Light painting is new to me. But I created some anyway… what do you think? 🙂
Hi everyone, this post is a bit different from my normal watercolour ones. Lately, I’ve been trying different things to spark my creativity – there are so many tools and methods that can be used to create art.
So I decided to experiment with another type of painting… light painting! Since I was a kid, I’ve had an interest in electronics and flashlights. I remember my mum taking me to Dick Smith Electronics over in Perth to buy capacitors and resistors for different projects I was working on. I’ve been thinking of ways to integrate that side of things with my art.
Anyway, I reached out to Ledlenser to see if they wanted to collaborate. Over September, I ended up creating a series of short light painting videos and photographs! Ledlenser kindly provided me with two of their flashlights, the P6R Core QC and P7R Work UV. I used both for these shots (and upcoming videos). I own the P17 and used to own the P7 until it was stolen from my car, so thought it’d be fun to try out some of their newer lights.
So, what is light painting? It’s a photography technique where you use different light sources and tools to colour, draw and paint a subject. This can be a portrait, landscape or everyday object.
I was drawn to light painting because of one similarity it shares with watercolour painting. The element of surprise! You never know exactly how it’ll turn out (good or bad). I found it strangely exciting waiting for the camera to process each exposure.
To create a light painting, you’ll need a camera, a light source (I use a flashlight) and a dark area.
- ISO 50-200
- Exposure 30 seconds+
Basically, you want a long exposure time paired with a low aperture and ISO. This is to ensure the camera captures the movements and areas that are lit up. Having the ISO on lower reduces grain and also makes sure the photo isn’t over-exposed due to the duration of the shot.

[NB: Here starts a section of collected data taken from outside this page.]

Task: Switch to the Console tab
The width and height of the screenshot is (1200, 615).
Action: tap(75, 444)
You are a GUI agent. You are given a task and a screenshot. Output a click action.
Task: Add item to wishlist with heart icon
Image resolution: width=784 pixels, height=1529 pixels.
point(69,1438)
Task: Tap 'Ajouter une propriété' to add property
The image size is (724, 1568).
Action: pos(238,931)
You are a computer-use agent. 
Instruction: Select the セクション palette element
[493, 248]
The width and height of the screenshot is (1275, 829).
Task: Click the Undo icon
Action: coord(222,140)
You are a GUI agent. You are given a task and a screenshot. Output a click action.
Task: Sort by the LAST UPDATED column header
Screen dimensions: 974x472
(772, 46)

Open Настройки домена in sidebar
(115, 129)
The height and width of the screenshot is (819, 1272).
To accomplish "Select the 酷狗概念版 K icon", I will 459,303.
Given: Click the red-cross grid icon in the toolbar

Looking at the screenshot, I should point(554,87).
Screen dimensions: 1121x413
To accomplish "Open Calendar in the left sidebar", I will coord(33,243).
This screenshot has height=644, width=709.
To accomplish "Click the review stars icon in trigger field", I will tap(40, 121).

You can also create a light painting with a shorter exposure time like 2-3 seconds. This is for capturing simple light trails or a single shape.
You can create light paintings with your phone camera too but in most cases, you’ll have to find a manual camera setting or app (e.g. open camera for Android).
I use a mirrorless camera (Sony A7C) on a tripod. Also didn’t use any fancy light painting tools, just a torch and a piece of string tied to it!
I’m planning to do some refractography images soon but in the meanwhile, I hope you enjoy browsing through these shots – let me know what you think. Will post the videos soon.